Pay Only for Drugs That Help You - NYTimes.com


Op-Ed Contributor

Pay Only for Drugs That Help You

IT’S hard not to be outraged by the fact that the United States spends $2.6 trillion per year on health care, far more than any other country, and has no better medical outcomes to show for it. Everyone agrees that we need to cut waste from the system. And it’s understandable that, with reports of individuals taking $100,000 cancer drugs only to prolong survival by a few months, the high cost of drugs is one of the first targets.

But simply capping or slashing the price of drugs is not the answer. Individuals and insurance companies should be willing to pay — and pay a lot — for drugs when they work. The problem is we’re also paying for drugs when they don’t. To cut costs from the system and create an incentive for drug developers to deliver more innovative new drugs, this is what has to change.

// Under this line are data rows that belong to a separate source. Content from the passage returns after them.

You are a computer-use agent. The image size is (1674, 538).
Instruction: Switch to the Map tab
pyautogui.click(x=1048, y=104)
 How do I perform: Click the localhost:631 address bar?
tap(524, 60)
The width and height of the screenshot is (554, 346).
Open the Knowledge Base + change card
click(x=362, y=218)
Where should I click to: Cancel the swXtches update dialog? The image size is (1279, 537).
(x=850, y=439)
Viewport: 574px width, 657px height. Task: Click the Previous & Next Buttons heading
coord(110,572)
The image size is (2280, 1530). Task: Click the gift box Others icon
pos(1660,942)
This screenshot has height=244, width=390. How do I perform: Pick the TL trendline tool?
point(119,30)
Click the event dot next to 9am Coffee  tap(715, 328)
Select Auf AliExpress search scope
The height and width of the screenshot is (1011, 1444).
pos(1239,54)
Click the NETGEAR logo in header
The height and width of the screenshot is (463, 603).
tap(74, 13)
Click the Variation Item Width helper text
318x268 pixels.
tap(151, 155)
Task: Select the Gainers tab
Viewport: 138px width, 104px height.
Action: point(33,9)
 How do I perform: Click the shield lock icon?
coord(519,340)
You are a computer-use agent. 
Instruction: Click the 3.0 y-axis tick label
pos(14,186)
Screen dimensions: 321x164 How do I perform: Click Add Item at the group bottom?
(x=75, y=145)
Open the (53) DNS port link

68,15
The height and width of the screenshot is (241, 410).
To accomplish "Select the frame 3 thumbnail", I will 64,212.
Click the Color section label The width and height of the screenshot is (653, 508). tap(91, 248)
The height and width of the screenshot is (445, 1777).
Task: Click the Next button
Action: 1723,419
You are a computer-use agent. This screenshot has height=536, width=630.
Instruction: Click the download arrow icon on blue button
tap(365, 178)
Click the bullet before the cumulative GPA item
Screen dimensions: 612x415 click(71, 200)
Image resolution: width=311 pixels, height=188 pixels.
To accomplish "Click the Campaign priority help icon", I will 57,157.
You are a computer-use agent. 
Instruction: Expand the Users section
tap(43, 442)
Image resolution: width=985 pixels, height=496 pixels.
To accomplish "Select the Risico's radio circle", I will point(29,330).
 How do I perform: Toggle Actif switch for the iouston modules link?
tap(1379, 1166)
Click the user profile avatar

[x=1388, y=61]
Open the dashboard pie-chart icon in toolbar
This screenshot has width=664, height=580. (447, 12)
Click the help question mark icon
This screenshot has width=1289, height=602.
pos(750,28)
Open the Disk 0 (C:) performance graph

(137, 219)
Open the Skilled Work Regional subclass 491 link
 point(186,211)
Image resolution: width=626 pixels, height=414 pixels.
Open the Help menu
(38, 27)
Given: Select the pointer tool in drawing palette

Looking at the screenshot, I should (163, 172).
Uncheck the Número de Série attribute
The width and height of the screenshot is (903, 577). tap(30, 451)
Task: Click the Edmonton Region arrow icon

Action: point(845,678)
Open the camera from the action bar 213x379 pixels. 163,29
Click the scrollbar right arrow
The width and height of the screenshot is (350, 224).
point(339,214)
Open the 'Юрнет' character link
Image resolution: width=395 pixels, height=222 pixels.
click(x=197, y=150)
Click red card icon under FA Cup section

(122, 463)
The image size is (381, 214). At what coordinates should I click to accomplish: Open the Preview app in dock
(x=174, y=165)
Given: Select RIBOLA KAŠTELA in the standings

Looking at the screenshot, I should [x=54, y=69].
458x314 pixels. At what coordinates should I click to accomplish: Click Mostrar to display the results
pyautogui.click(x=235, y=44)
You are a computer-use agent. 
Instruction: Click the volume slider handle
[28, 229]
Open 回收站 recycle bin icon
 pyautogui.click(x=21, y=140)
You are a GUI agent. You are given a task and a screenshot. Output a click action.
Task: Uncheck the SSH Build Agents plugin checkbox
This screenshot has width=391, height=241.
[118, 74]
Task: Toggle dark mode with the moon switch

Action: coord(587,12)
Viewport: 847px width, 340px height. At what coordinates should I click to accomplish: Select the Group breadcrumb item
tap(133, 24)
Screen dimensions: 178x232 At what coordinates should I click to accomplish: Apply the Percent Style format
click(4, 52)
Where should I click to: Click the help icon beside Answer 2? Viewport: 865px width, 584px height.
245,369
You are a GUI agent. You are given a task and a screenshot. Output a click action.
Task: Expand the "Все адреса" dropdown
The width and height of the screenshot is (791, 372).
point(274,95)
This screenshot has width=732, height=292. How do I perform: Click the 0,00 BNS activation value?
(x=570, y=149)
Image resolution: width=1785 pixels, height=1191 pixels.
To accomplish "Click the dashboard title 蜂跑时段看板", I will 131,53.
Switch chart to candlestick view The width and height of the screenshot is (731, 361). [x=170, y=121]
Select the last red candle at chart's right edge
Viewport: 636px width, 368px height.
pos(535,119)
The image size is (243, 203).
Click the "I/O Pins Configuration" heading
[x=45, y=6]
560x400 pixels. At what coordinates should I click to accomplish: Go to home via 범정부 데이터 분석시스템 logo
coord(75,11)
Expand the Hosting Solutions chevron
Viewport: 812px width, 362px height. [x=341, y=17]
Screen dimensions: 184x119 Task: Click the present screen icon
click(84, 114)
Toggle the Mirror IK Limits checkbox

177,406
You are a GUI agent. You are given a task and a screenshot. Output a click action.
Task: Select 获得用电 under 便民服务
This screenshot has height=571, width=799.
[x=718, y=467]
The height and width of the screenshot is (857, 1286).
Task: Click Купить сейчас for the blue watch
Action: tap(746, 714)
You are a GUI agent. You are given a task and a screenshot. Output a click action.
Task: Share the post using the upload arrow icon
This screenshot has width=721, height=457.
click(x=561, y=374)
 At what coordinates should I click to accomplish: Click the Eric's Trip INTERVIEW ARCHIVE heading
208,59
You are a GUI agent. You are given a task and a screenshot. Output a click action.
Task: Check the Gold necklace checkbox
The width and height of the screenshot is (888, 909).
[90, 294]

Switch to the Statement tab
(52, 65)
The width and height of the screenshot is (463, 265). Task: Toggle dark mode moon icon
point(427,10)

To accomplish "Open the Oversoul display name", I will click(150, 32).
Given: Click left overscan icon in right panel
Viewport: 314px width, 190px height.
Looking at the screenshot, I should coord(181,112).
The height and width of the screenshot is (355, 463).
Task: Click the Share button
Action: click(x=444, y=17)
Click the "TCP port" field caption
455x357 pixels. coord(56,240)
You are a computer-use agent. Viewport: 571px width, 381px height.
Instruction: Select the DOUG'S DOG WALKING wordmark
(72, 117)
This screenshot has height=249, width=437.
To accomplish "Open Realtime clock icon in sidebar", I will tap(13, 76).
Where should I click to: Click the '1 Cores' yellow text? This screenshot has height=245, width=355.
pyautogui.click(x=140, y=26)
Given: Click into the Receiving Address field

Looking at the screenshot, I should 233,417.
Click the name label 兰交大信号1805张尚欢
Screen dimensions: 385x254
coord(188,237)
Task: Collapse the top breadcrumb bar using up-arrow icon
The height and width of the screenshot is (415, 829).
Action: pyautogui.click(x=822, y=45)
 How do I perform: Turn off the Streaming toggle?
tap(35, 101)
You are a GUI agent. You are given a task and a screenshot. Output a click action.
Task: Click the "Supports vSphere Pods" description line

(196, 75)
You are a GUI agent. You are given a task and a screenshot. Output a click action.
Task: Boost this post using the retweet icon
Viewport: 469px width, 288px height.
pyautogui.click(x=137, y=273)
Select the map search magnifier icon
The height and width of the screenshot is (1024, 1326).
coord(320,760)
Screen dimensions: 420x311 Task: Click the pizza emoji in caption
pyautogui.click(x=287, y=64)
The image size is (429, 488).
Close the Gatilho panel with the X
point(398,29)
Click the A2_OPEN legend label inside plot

All drugs have different effects on different people, particularly cancer drugs. There are many more genetic forms of cancer than simple categories like lung cancer or breast cancer denote. Drugs like Herceptin, Avastin and Erbitux (which my former company, ImClone Systems, developed) produce impressive results in patients whose cancers are genetically matched to their treatment — they can live years longer, returning to work and productive lives. But on a large group of patients, these drugs have no effect whatsoever. That’s why a drug’s “median overall survival benefit” — an average that is used to obtain Food and Drug Administration approval for cancer drugs, and a figure that critics of expensive drugs often point to — is actually very misleading.

Instead, we need to separate out those who benefit from a drug and those who don’t. When a drug works, patients and insurance companies should pay the full price. When it doesn’t, they should pay nothing.